Put the material below into a two-column CSV with the headers "instruction" and "location", starting at the line containing "Given: Toggle Tomcat service install checkbox" and ending at the end of the material. Give each request its own row with its text and answer in separate quoted fields, line breaks turned into spaces, and pictures left out.

— START SUPPLIED RECORDS —

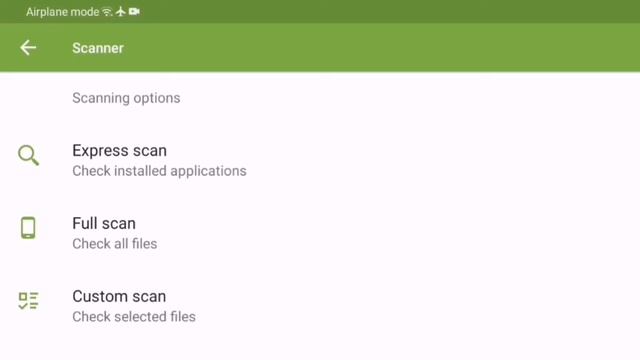The height and width of the screenshot is (360, 640).
Task: Start the Express scan option
Action: 320,160
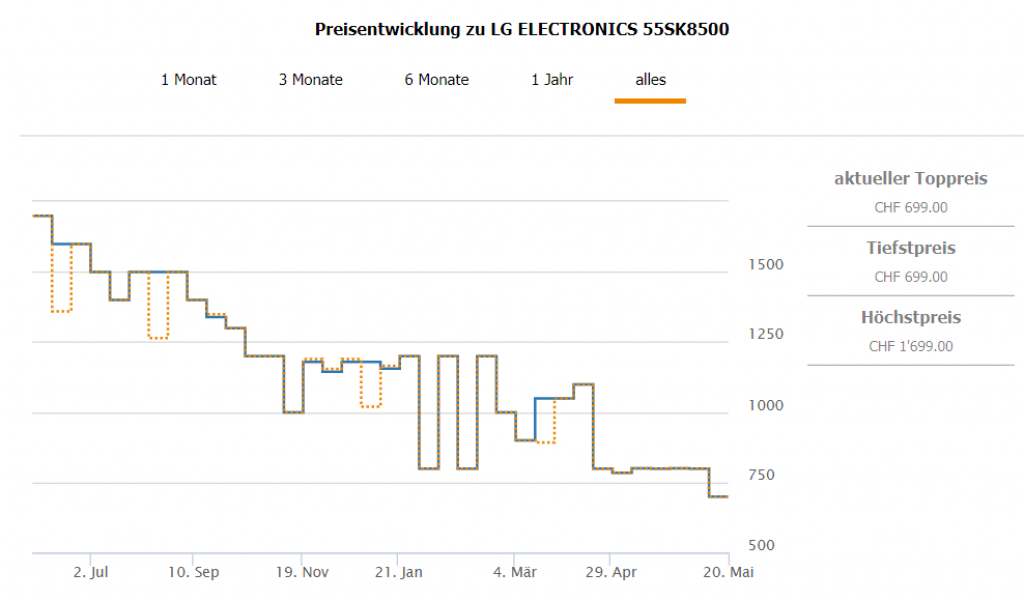Click the "29. Apr" date marker
Screen dimensions: 1024x601
click(x=611, y=573)
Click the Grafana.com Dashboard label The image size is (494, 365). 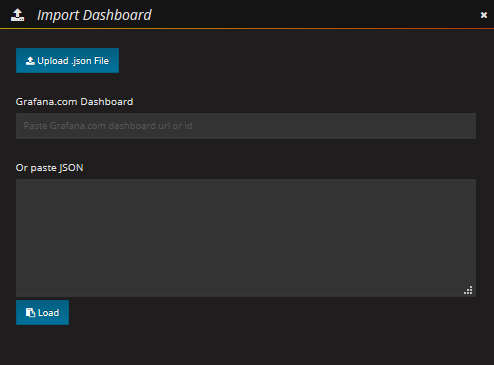point(74,102)
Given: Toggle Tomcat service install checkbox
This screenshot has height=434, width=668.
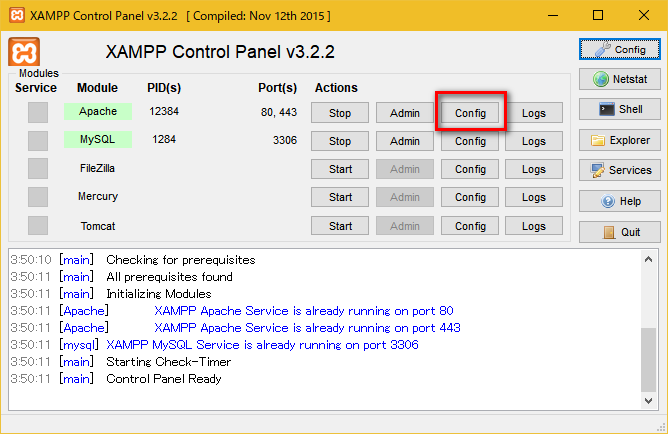Looking at the screenshot, I should click(37, 226).
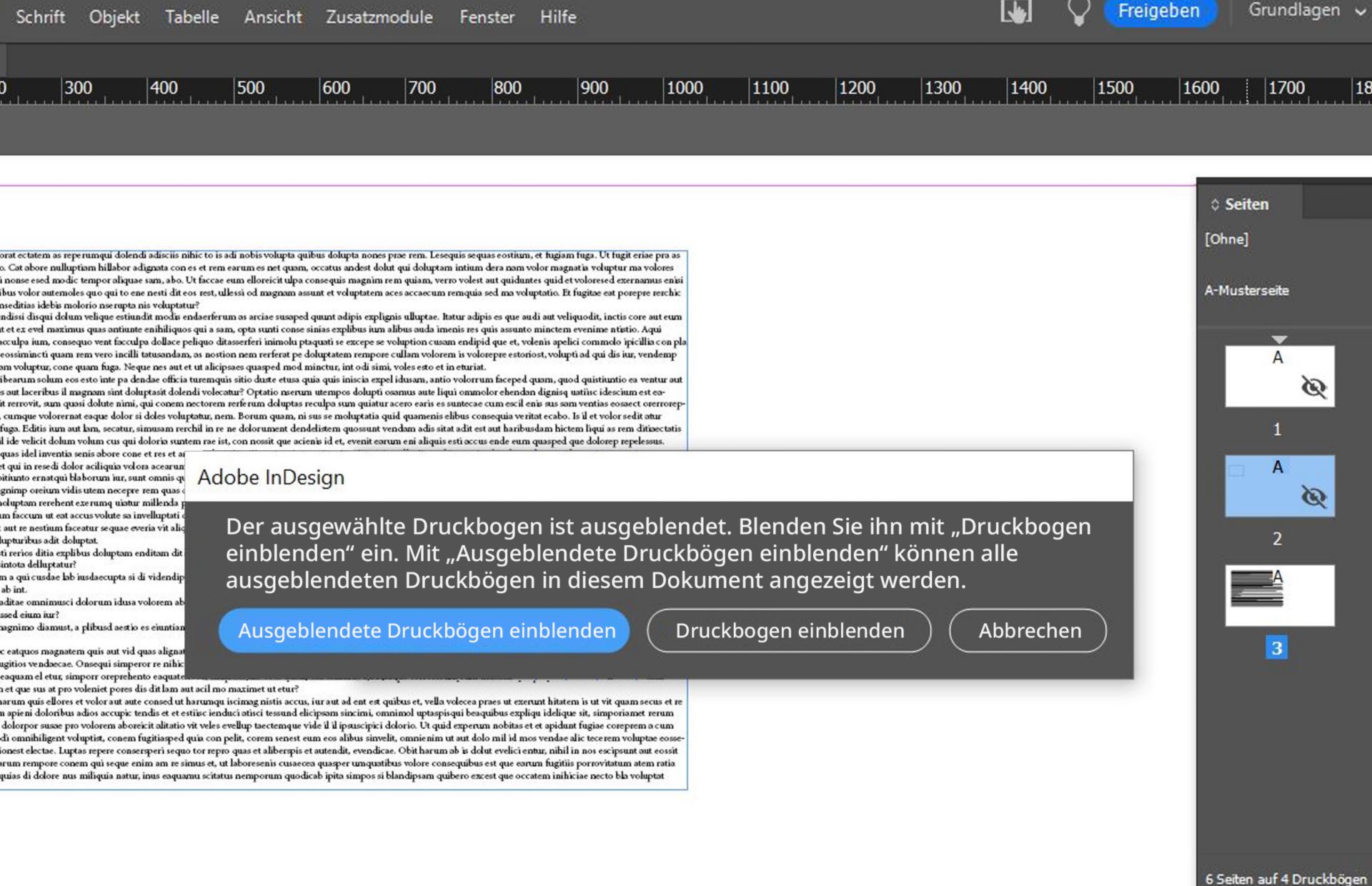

— END SUPPLIED RECORDS —

* [REPLY]
instruction,location
"Given: Toggle Tomcat service install checkbox This screenshot has height=434, width=668.","Looking at the screenshot, I should click(37, 226)."